* _Instructions for the task_
Give back the records below exactly, omitting the pictures.

== Data to process

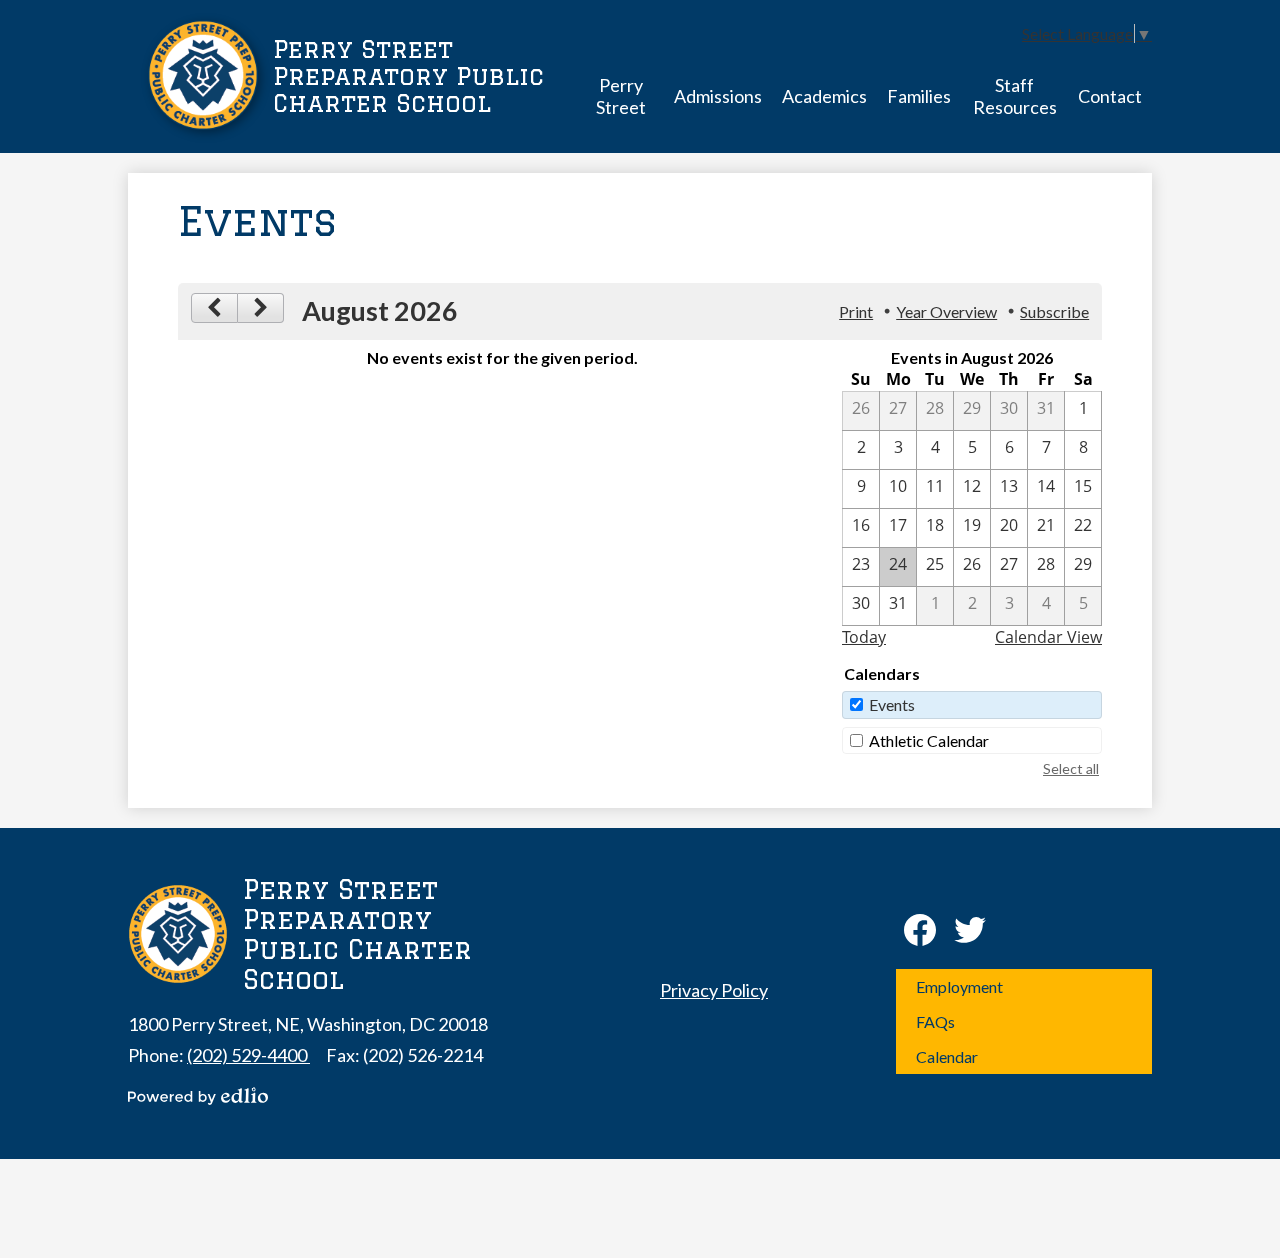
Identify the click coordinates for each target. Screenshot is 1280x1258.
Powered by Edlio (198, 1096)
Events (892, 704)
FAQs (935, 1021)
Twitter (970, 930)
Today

====

* _Result_
Identify the click coordinates for each target. Screenshot is 1280x1258.
Powered by Edlio (198, 1096)
Events (892, 704)
FAQs (935, 1021)
Twitter (970, 930)
Today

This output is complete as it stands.